A British report talks about what hinders the Sudanese in the fight against corruption in Iraq
1,899 politics 2022/11/15 16:29 ak
The New Arab London network announced in a report published on the fifteenth of November this year, a set of reasons said that it stands as an "obstacle" to the efforts of the Sudanese government of Prime Minister Mohammed Shiaa in the fight against corruption, expecting it to lead to the "failure of his cabinet".
The report, which was translated by Baghdad today, said that among the obstacles that stand between the Sudanese government and the fulfillment of the promises he made during his assumption of power,
"stopping the deterioration of security after the recent assassinations, the latest of which affected an American citizen residing in Iraq, and
stopping the rampant corruption in the Iraqi system, which is hindering economic progress and solving local crises for the country.
"Al-Sudani's first actual steps to combat corruption backfired negatively after the disclosure of the involvement of the figure assigned by the head of the integrity commission, judge Haider Zayer, in corruption cases in 2016," she continued, stressing that
al-Sudani is still "facing a problem" in identifying figures who can take charge of sensitive files, including his continuing to lead the Iraqi intelligence service temporarily, as she put it.

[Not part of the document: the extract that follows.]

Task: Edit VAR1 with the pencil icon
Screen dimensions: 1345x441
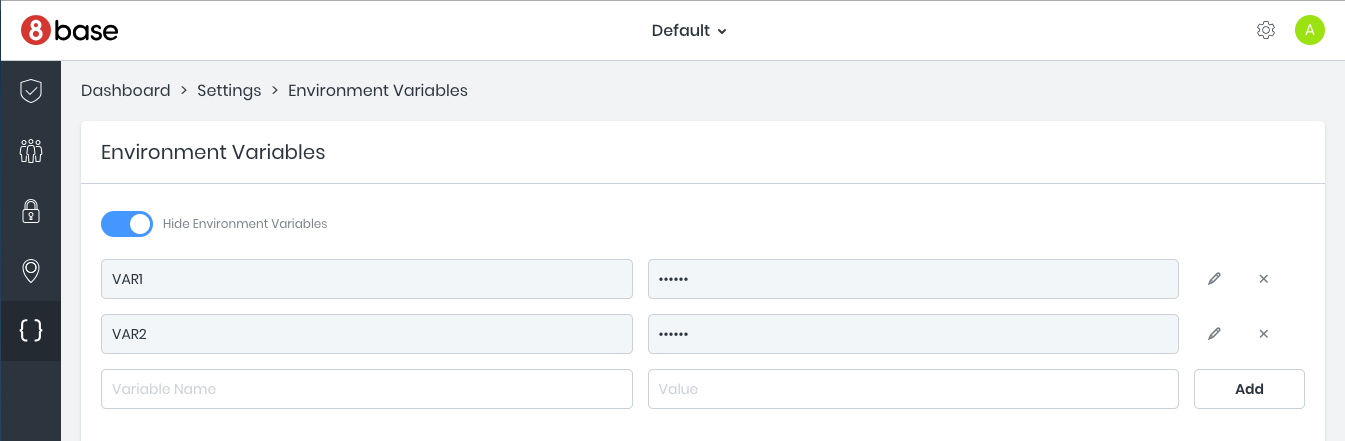Action: point(1214,279)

Political researcher Aziz Raouf assured Al-Shabaka that the country's main problem regarding the fight against corruption lies in
"the fact that Iraq is not a unified country, where financial revenues are not sent to one place, but are dispersed on many sides where foreign countries have influence and significant interference in its affairs,"

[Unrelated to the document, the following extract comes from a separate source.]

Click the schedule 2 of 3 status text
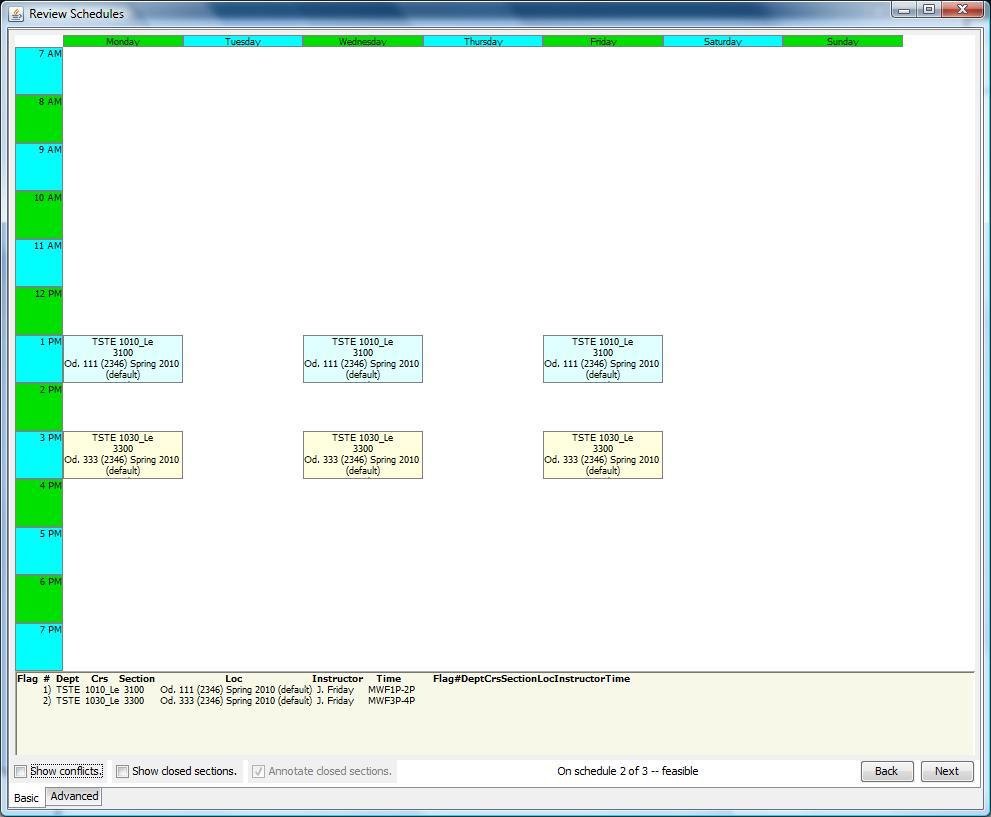This screenshot has width=991, height=817. (x=626, y=771)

stressing the need for the Sudanese government to unify the management of Iraqi financial revenues.
The network described the situation facing the Sudanese government as "very complex and difficult to carry out any reform or take any decision as a result of the direct interventions played by political parties and the armed bodies associated with them in the government decision-making process," referring to their effects on anti-corruption decisions.
Foreign interventions also play a role in hindering the fight against corruption, according to the network,
which stressed the need for the Sudanese to improve Iraq's relations with countries that have roles in the country,
in addition to working quickly to "improve services and provide them to Iraqis" to ensure that he receives adequate support in his efforts to combat corruption, which, according to the network, requires "urgent action".
Stressing the importance of accelerating the anti-corruption process, the network interpreted it as due to the "Sadrist danger" looming on the horizon against the Sudanese government,
indicating that the collapse of anti-corruption efforts during the coming period and the failure to achieve any tangible results will be exploited by the Sadrists to move on the street against the Sudanese and his government.
The network concluded its report by stressing the importance of the Sudanese to put in his calculations the dispersion of Iraqi revenues and foreign and partisan interventions in addition to popular support as the most important factors guaranteeing the failure or success of his efforts to combat corruption.